Participants were not asked to restrict their diet for the study, and instead were instructed to continue their typical diet. All participants completed three dietary surveys. The Diet History Questionnaire III (DHQ3) was administered prior to the Baseline and assessed participants’ eating habits over the past month. The Automated Self-Administered 24-h Dietary Assessment Tool (ASA24-2018) was administered twice, once during the baseline week and once during the treatment week.

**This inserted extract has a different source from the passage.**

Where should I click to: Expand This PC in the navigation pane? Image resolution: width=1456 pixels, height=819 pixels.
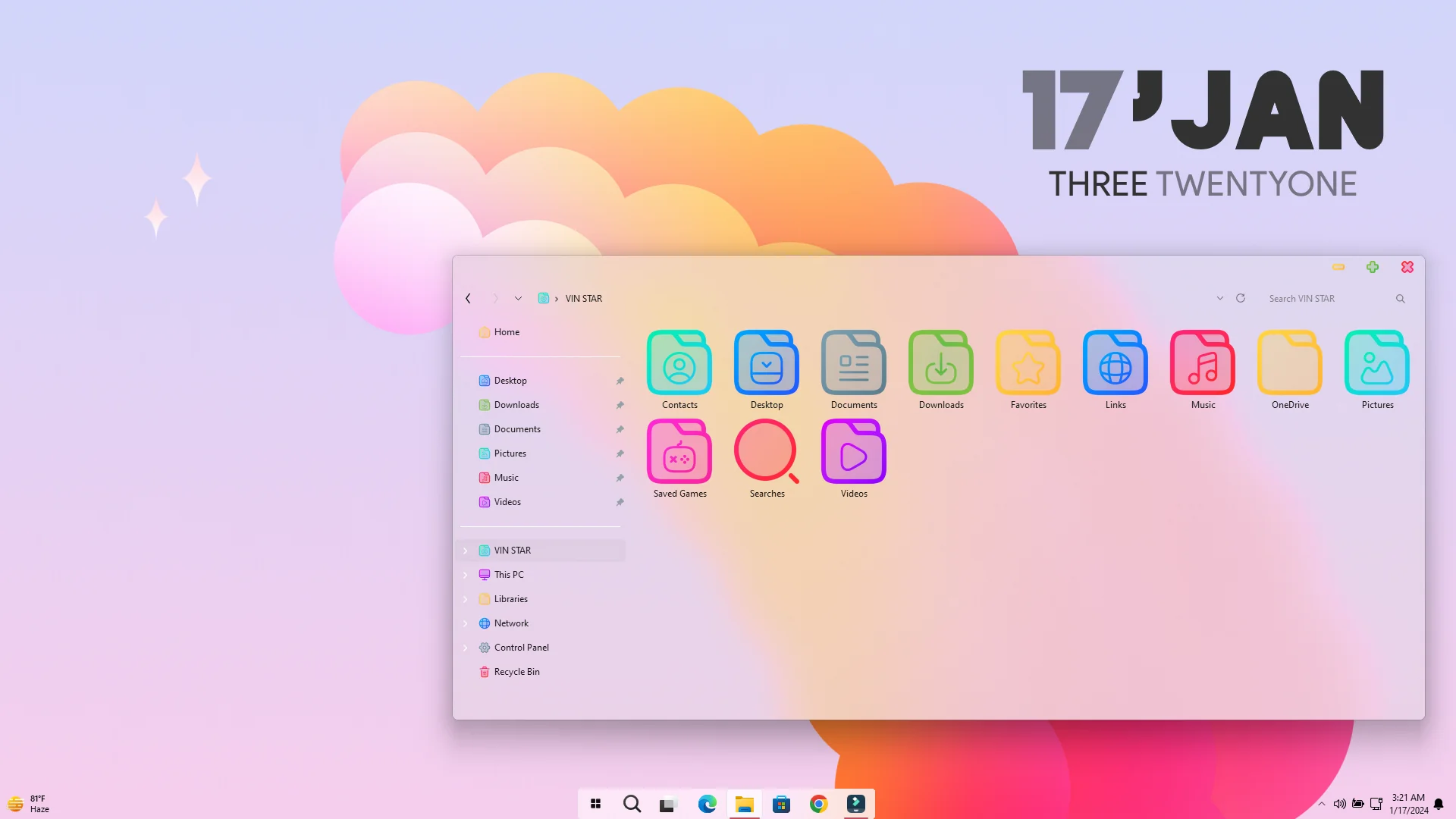(x=465, y=574)
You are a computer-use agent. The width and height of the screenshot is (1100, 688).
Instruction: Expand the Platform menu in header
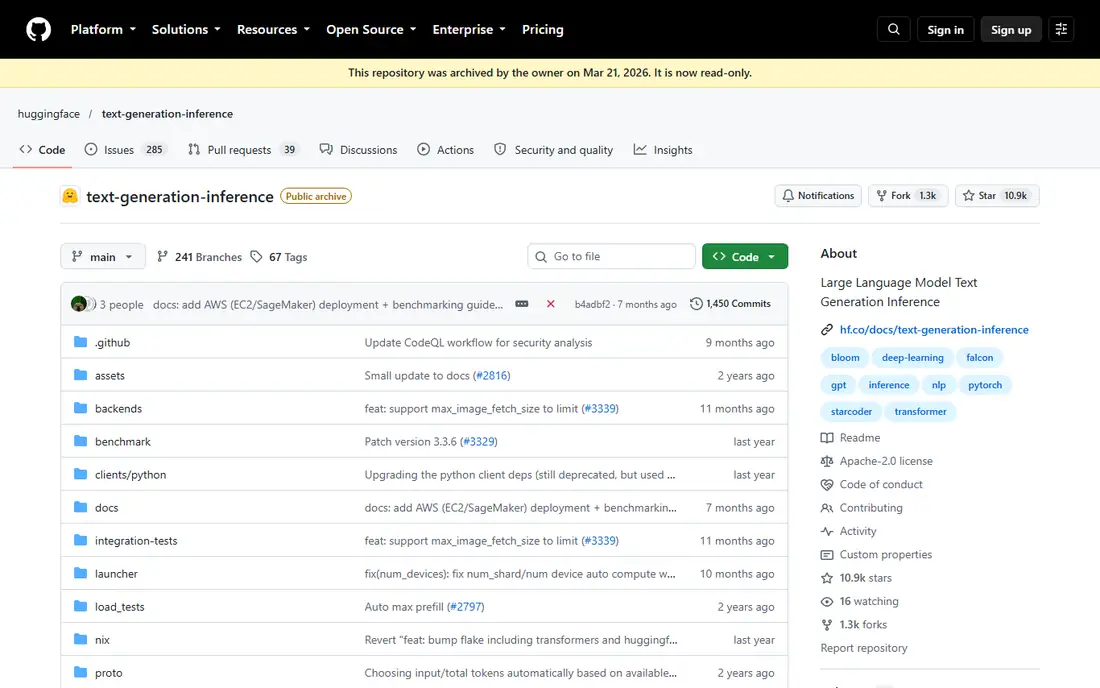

In some instances, a participant did not provide a stool sample on the day requested or not enough sample was present for all analyses, and one participant did not complete the DHQ3. Thus, n is not always 19 for the placebo group and 21 for the prebiotic group; otherwise, no samples were intentionally excluded from analysis.

Measurement of metabolic potential in stool samples

To measure the capacity of microbial communities to degrade prebiotic substrate, we used a previously described stool fermentation assay [19]. Briefly, stool samples were weighed out in an anaerobic chamber and combined with pre-reduced phosphate-buffered saline (PBS) at 10% weight/volume in polyethylene filter bags with 0.33-mm pore size (Whirl-Pak B01385). Samples were then homogenized (aerobically) using a stomacher (Seward Stomacher 80 MicroBiomaster) set to medium for 60 s. Total time exposed to oxygen did not exceed 10 min.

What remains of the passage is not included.